Did you ever find out what it was?


----------



## edortir6 (May 26, 2006)

I've been fighting my 2004 Maxima with a cylinder 3 misfire. I've changed the coils, spark plugs, camshaft position sensor, #3 fuel injector and the ECM and it's still misfiring. I just checked the cylinder compression today and I'm not sure but I think there's low compression in all six cylinders. I hope I'm reading this gauge wrong. Here's a pic of the gauge and results.








[/IMG]

Cyl 1 = 8/120 psi
Cyl 2 = 7/95 psi
Cyl 3 = 8/120 psi
Cyl 4 = 7/95 psi
Cyl 5 = 7.5/115 psi
Cyl 6 = 7.5/115psi

I checked Cyl 5 twice, the first result is listed above and the second was 95 psi.


----------



## jdg (Aug 27, 2009)

Did you do the compression check correctly?
-Throttle held wide open.
-All spark plugs removed.
-Good charge on the battery, and if you've got one, leave the battery charger on the battery to top it off between checking each cylinder.
-When cranking it over to check the compression, let it "hit" 4 or 5 times. Watch the gauge while it's doing this. It should come up close to it's maximum on the 2rd or 3rd "hit" and then stay there. If it takes all 5 "hits" to max out the reading, could be worn out rings.


----------



## edortir6 (May 26, 2006)

It was mostly correct. The battery is new, I removed all plugs and I did let it crank 5 times. I didn't do the rest of what u suggested though. I'll b back at it tomorrow.

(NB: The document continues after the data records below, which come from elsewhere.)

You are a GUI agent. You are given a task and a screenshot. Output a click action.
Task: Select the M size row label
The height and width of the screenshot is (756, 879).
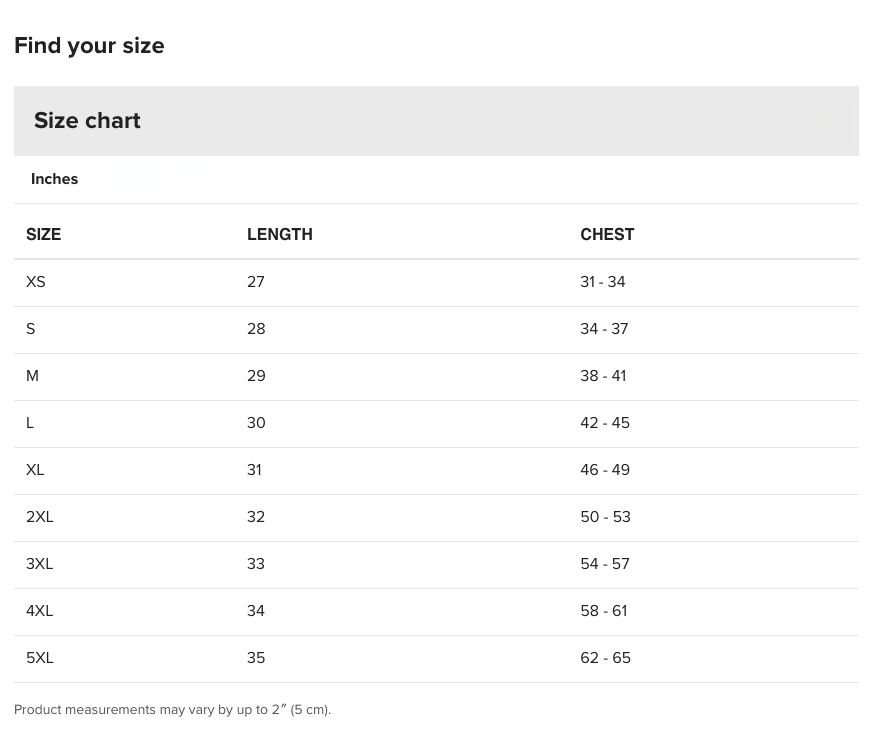[x=33, y=376]
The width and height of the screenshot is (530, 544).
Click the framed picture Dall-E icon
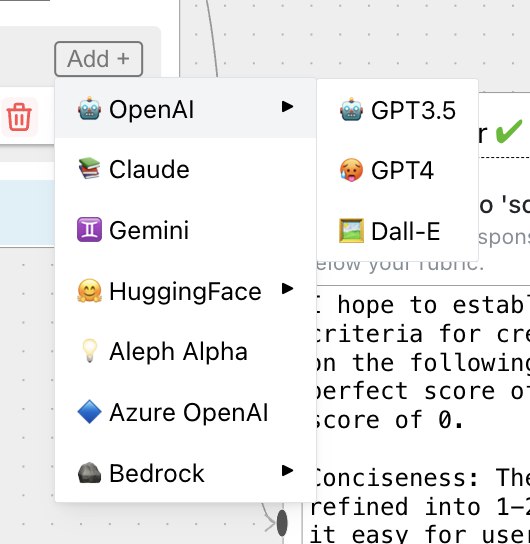[351, 230]
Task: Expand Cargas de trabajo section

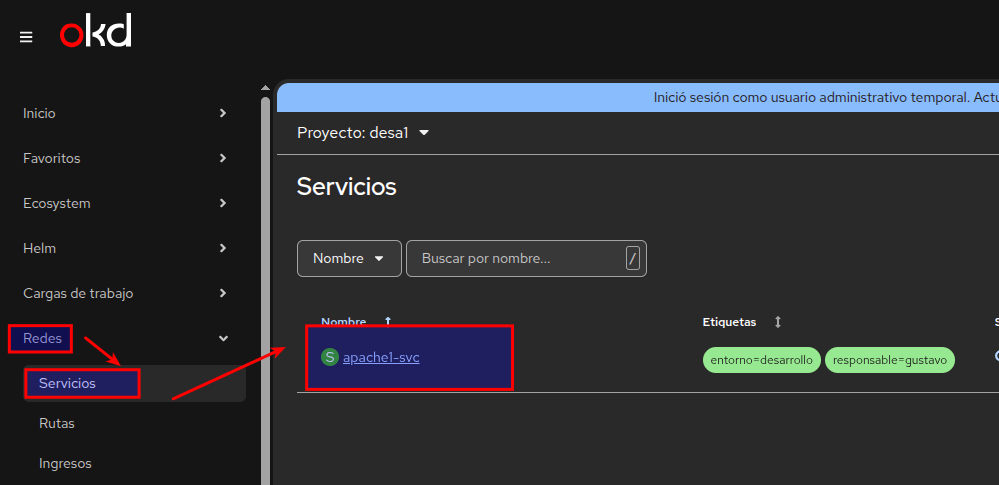Action: click(x=223, y=293)
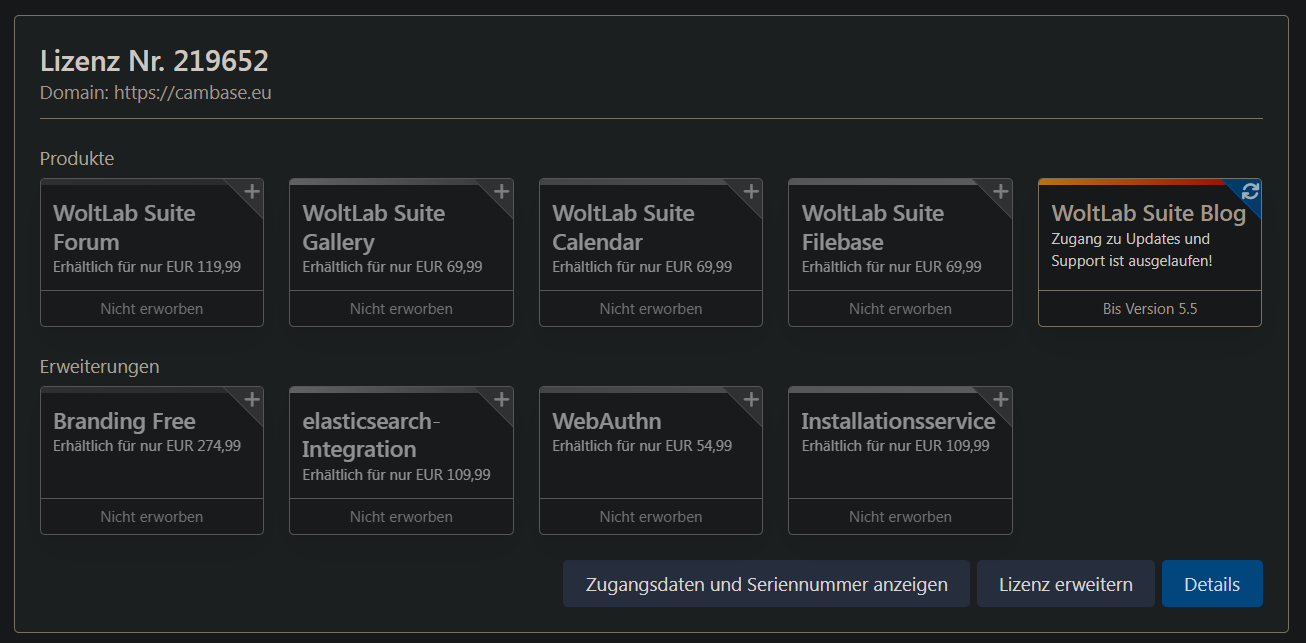Click Nicht erworben under Branding Free
The height and width of the screenshot is (643, 1306).
(152, 517)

You mention leaving the charger connected between checking cylinders. Aren't i supposed to do the test while the engine is warm. The engine will cool down while I'm charging wouldn't it?


----------



## jdg (Aug 27, 2009)

I guess what I meant was to leave the charger on to kinda help the battery 'maintain' it's charge while you're moving everything from one cylinder to the next. If you start out with a fully charged battery, you should be in good shape to get thru it all without killing the battery too far to affect the readings.
And compression checks should be done with the engine cold. Some will say do it with the engine warm, but I go with a cold engine. The readings might be a tad lower than with a warm engine, but a guy will get a better feel for a 'worst case scenario' on a cold engine.


----------



## edortir6 (May 26, 2006)

So I just tested the cylinders again and all were at 8.5/120 psi. It took all five hits to max out so i guess the rings are worn. I'm going to try again tomorrow with a battery charger to see what kind of results I get.


----------



## jdg (Aug 27, 2009)

Full disclosure: I don't own a Maxima, much less one of these engines. So that should take care of all those folks that'll say I don't know what I'm talking about, 'cause, well, I don't have first hand experience.

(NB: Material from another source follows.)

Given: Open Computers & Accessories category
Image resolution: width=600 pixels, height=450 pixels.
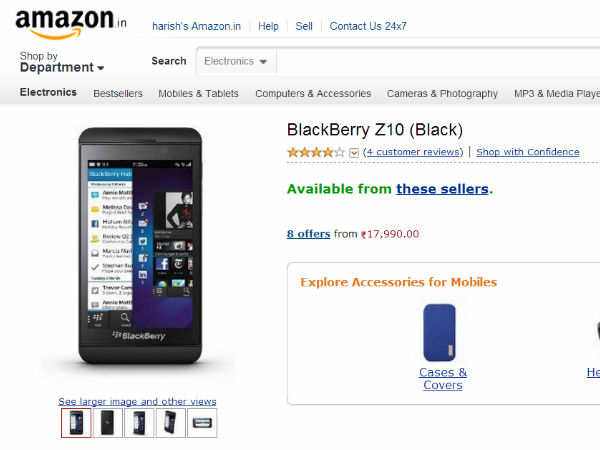Looking at the screenshot, I should 313,94.
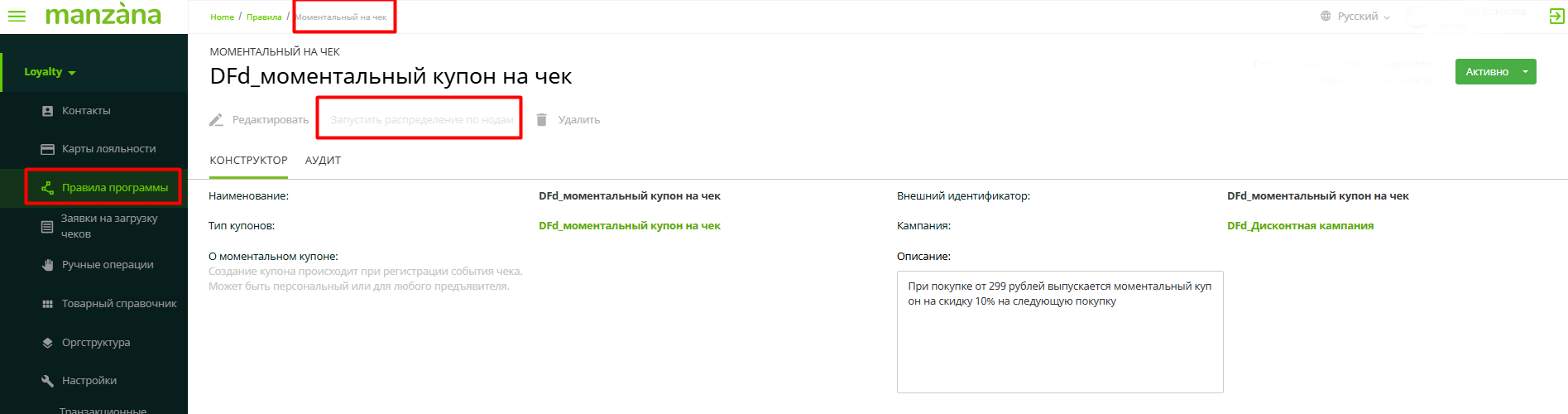Click the logout icon at top right

coord(1556,16)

There, now that's all settled...

What's the spec for compression on your engine?
Is this one of those engines that sucks up part of the pre-cat and ruins the engine?
When you say "took all five hits", do you mean like the first hit was 50psi, 70psi, 90psi, 110psi, then finally 120psi? Like that?
Doesn't necessarily point to rings, but it's a good indication and leans in that direction.
Put a couple of tablespoons of oil in each cylinder and repeat the test. If the compression comes up, yep, rings. If not, likely valve seats or the valves themselves.


----------



## edortir6 (May 26, 2006)

Jdgrotte, sounds like you know what you're talking about to me. What you just posted was what I read a few days ago elsewhere.

From what I've read it should hhave a 10.3 compression ratio and yes it does go up with every hit. I haven't tried the oil yet, but I plan to. I don't know what you mean by sucking up the pre-cat.....sorry.

BTW, I really apreciate your input thus far.


----------



## jdg (Aug 27, 2009)

Pre-cat...
I'm not even sure if it applies to this vehicle or not...but...it's something about the pre-cat (which is the cat mounted right after the exhaust manifold) breaking up due to excess heat, and somehow those bits/pieces get sucked back into the cylinder and chew the rings up.
If I come across it again, I'll cross-link it back here.


----------



## smj999smj (Jan 1, 2006)

The QR25DE's use valve timing to suck exhaust gases back into the cylinder past the exhaust valve rather than use an EGR valve setup. On the 02-03 Altimas, the precat was deteriorating and the catalyst media was being sucked into the cylinders and scratching up the cylinder walls. The 2000 Frontier used the ol' KA24DE 4-banger with an EGR setup, so it shouldn't be an issue.


----------



## jdg (Aug 27, 2009)

I guess that pretty much blows that theory out of the water :balls:
That's what I get for thinking...again...


----------



## smj999smj (Jan 1, 2006)

I would do a cylinder leakdown test on the engine. It's a better test to check for worn rings, or loss of compression due to other means, as well. You'll need a cylinder leakdown tester, however, and an air compressor.


----------